If I'm not being who I am,
I am being who I am not,
and in being who I am not
I am pretending to be who I am
which makes me a liar and a fraud.
It matters not who I am being
when I am not being who I am,
as I am not being me.
It is inauthentic of me
to be someone other that who I am;
to pretend to be
when I am not.
I am that I am
no more and no less.
Do I wear a mask?
A projection of who I want people to think I am?
Am I hiding behind an image of me,
a make-believe story about me
a make-believe story about me
believing myself to be inadequate or not enough?
Do I believe I don't measure up?
Can I even distinguish between me
and that mask I wear?
While I am not my mask
have I become so accustomed to wearing it
that I am afraid to take it off
and be naked,
running the risk
that no one will like me?
that all will reject me?
that no one will love me?
I may come across as arrogant or self-assured
but that is merely a projection;
a cover-up protecting me
concealing my handicap
that I am unworthy,
insignificant.
unlovable.
Underneath it all
I believe myself to be stupid
so I become intelligent to set off stupid.

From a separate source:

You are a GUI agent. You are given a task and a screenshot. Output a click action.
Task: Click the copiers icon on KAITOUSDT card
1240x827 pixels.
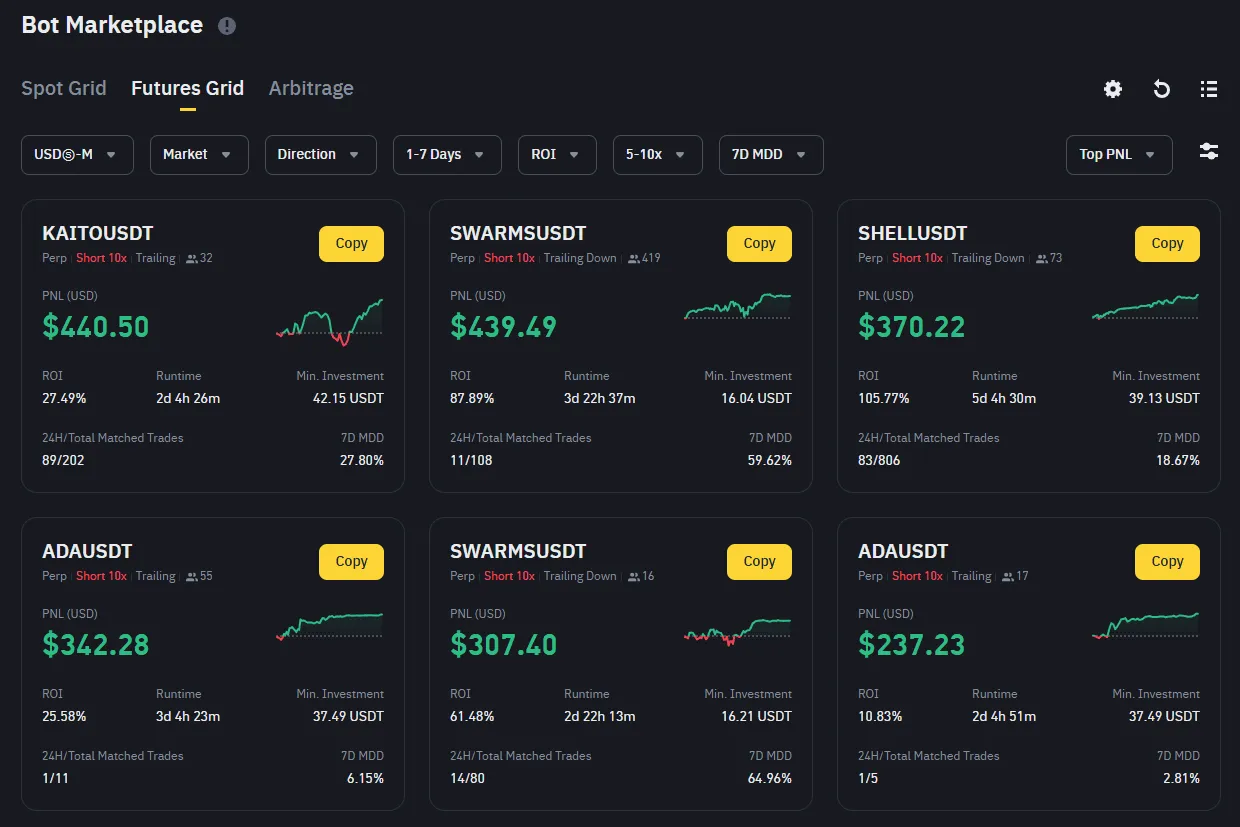(x=190, y=258)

I believe myself to be unlovable
so I become lovable to set off unlovable.
believing myself unworthy
I project worthy to convince myself I am worthy
I offset my handicap
with something I am not
to protect the something I am.
Here is the irony of it all:
It is a lie that I am
unlovable
insignificant
unworthy
and stupid.
Wherever I sourced these things from is a liar.
Yet these things are the foundation
upon which my reality rests,
Unless and until I repent of this foundational belief
I will not live forever
as all these thoughts are dis-empowering
and have no basis in truth.
The truth is
and I have to convince my soul of these things:
Like Yashua, I too am a Son of the Most High
I am powerful
limited only by my own imagination.
I am Love, Light, Spirit and Truth:
These are the foundation of my being
and last but not least of all
I am Immortal
and no weapon forged by man can prevail against me.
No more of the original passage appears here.